▶ _TEXTE FOURNI_
Environnement/territoire

Olivier de Schutter : «Le réalisme aujourd'hui, c'est de changer radicalement le cours de la société.»

À Genève pour une session du Comité des droits économiques sociaux et culturels de l’ONU, Olivier de Schutter revient sur l’importance des initiatives locales et citoyennes dans la transition de la société vers un fonctionnement plus responsable.

© Flickr. UN Geneva Human Right Council - 10th Session. Photo prise le 23 mars 2009.

À Genève pour une session du Comité des droits économiques sociaux et culturels de l’ONU, Olivier de Schutter revient sur l’importance des initiatives locales et citoyennes dans la transition de la société vers un fonctionnement plus responsable.

Alter Échos: Lors d’une conférence organisée par CBC et la coopérative Cera, vous parliez d’une théorie selon laquelle lorsque 18 à 20% des gens adoptent un comportement, le reste de la population suit ce comportement par effet de contagion. D’où vient cette théorie et pourriez-vous l’expliquer ?

▶ _LIGNES DE DONNÉES_

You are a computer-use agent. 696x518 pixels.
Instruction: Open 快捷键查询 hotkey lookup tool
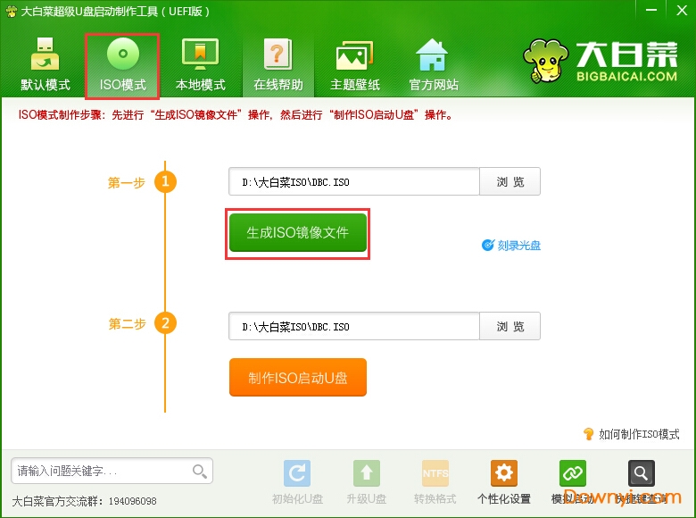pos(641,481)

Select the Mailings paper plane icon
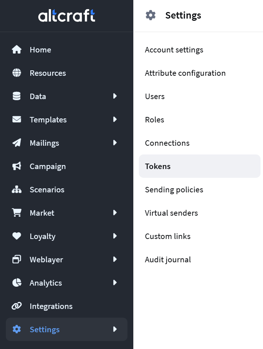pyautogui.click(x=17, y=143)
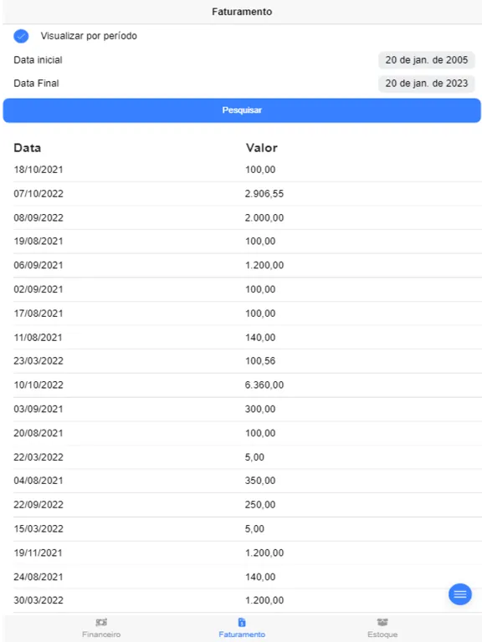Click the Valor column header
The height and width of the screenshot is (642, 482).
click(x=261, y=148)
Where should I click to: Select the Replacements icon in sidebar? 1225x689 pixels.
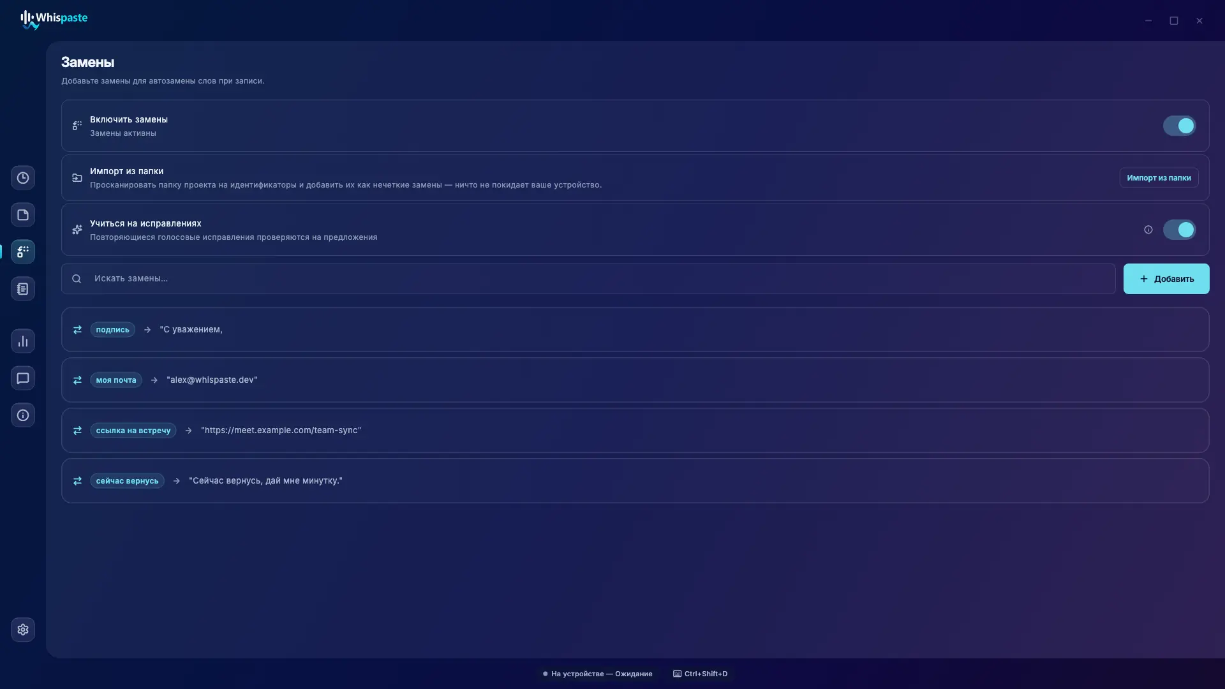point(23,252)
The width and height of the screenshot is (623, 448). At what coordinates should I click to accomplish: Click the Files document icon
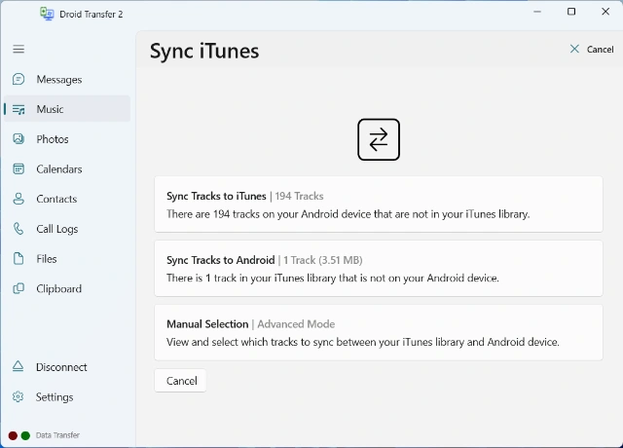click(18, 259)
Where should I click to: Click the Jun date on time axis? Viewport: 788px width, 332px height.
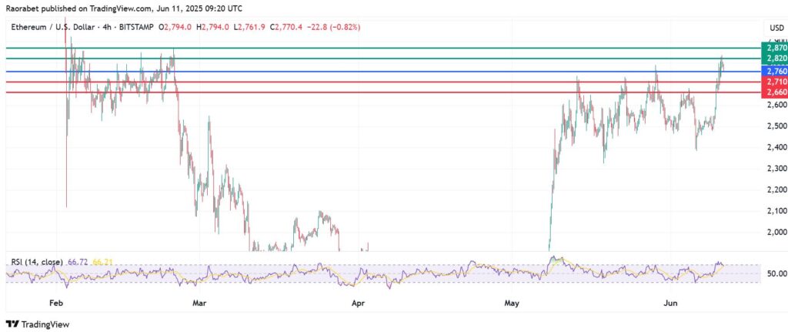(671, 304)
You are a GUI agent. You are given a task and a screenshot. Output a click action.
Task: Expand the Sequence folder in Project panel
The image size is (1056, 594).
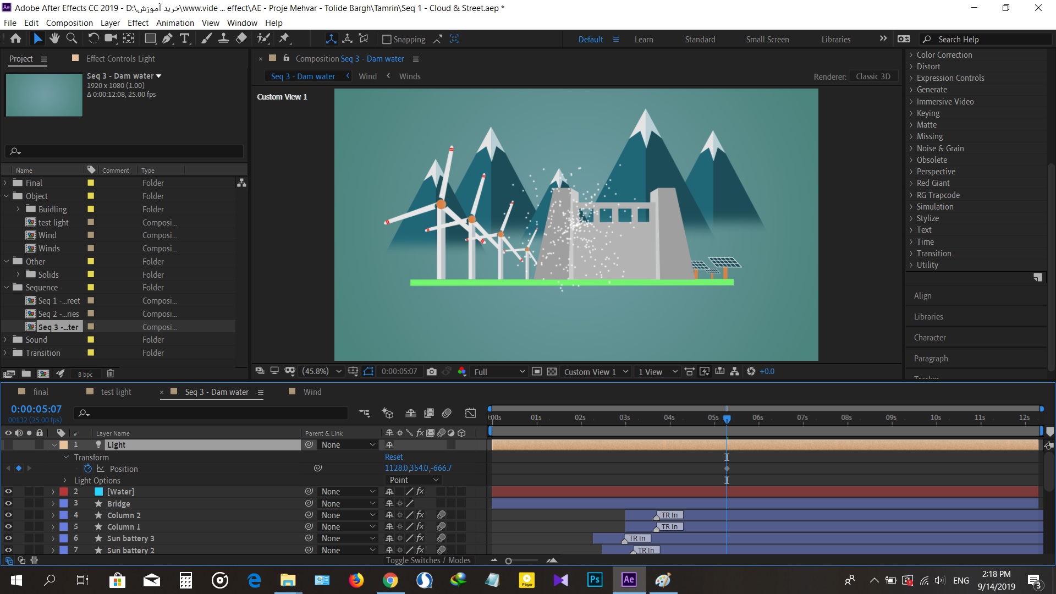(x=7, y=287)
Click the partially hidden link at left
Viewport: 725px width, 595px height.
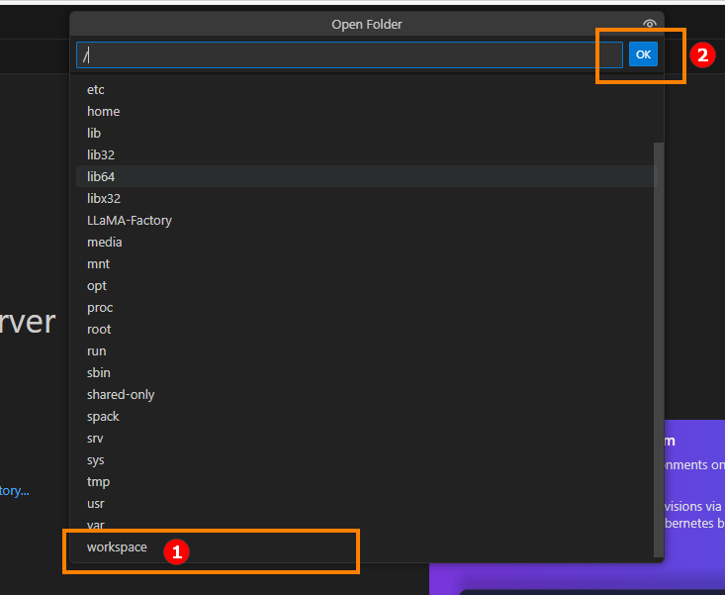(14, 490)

▶ _TRAVAIL À FAIRE_
1) Citez mot pour mot le passage de l'entretien avec Olivier de Schutter qui part de « Alter Échos: Lors » et s'achève sur « et pourriez-vous l’expliquer ? ».
2) Réécrivez plus brièvement, en une ou deux phrases, le paragraphe de l'entretien avec Olivier de Schutter qui commence par « Alter Échos: Lors d'une conférence ». Gardez ses faits principaux.

▶ _LES SOLUTIONS_
1)
Alter Échos: Lors d’une conférence organisée par CBC et la coopérative Cera, vous parliez d’une théorie selon laquelle lorsque 18 à 20% des gens adoptent un comportement, le reste de la population suit ce comportement par effet de contagion. D’où vient cette théorie et pourriez-vous l’expliquer ?

2) Alter Échos rappelle une théorie évoquée par Olivier de Schutter lors d'une conférence de CBC et de la coopérative Cera : dès que 18 à 20 % des gens adoptent un comportement, le reste de la population suit par contagion. Il lui demande d'où vient cette théorie et de l'expliquer.